The group's impact on Uber and the industry in general seems to hinge on dissolving the barriers and disjointedness within the group.

The group's primary grievances now are the "temporary" summer Uber X discounts that made the service cheaper than taxis and the company policy that discourages riders from tipping their drivers because it is "included" in the already discounted fares.

Earlier this week the company announced these temporary fare cuts will be implemented year-round in San Francisco, a move that is likely to be mirrored in New York if the data supports it.

But the drivers won't stop fighting and, what's perhaps more puzzling, they also won't immediately quit Uber if the company does implement the 20% price cut year-round in New York.

Both Abdeen and Iliass told BuzzFeed News that if the company rolls back the 20% price cut and encourages riders to tip their drivers they will be satisfied and will be able to enjoy the advantages Uber undoubtedly provides.

"If there is a company better than Uber we will go," Iliass, one of the organizers of the group who drives for both Lyft and Uber, said. "There are advantages with these companies that use the app.
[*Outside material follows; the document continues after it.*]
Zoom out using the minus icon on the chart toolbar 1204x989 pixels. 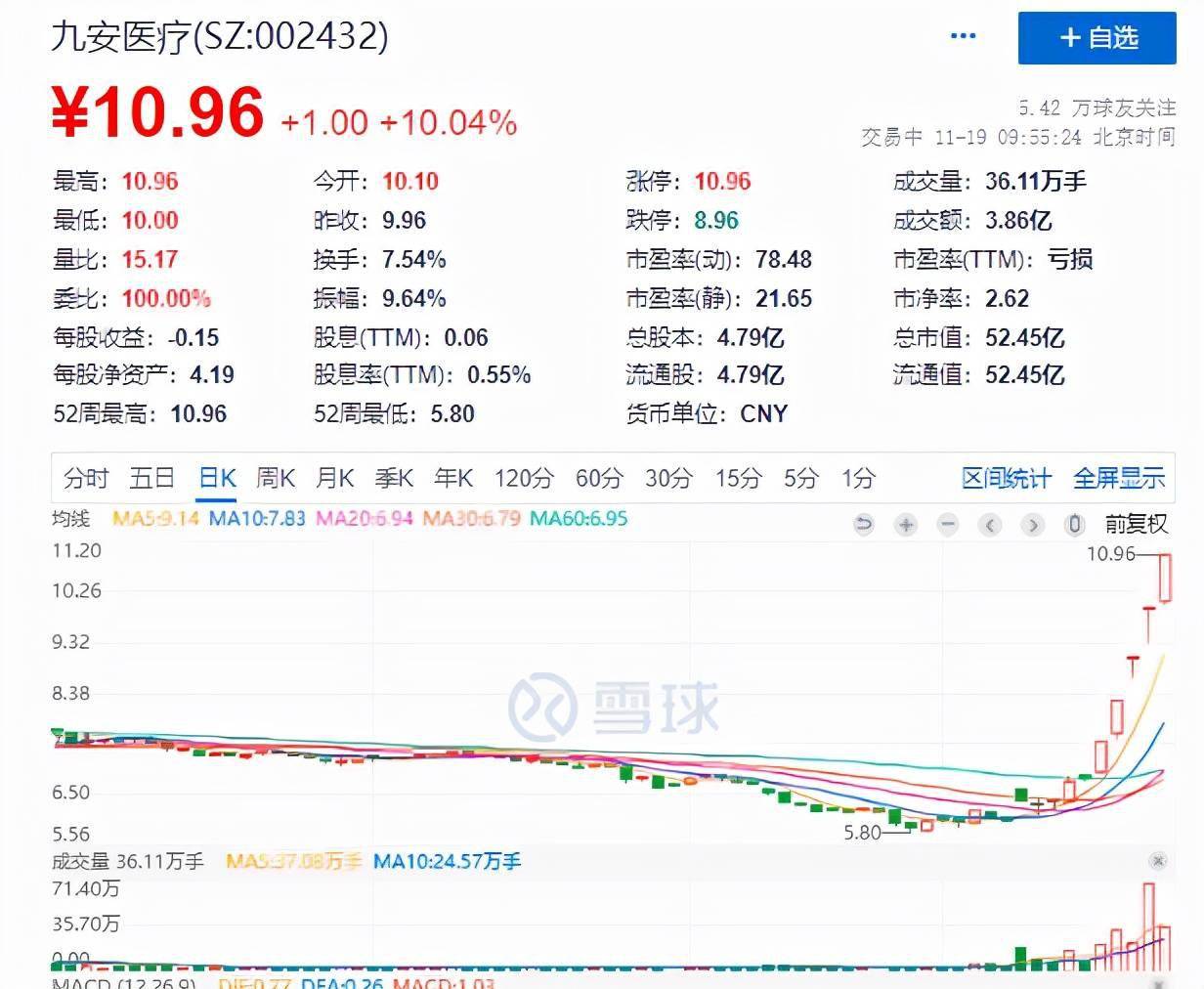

They cut the middle man, as they say. I don't have to wait in a certain place for a dispatch to call me or tell me where to go. Uber still gives us the opportunity to benefit from the surge pricing. When the prices is double we still get something out of it, even if they charge 20% and taxes ... it's still better than Lyft in terms of how much we make. Lyft doesn't have enough customers; they just started."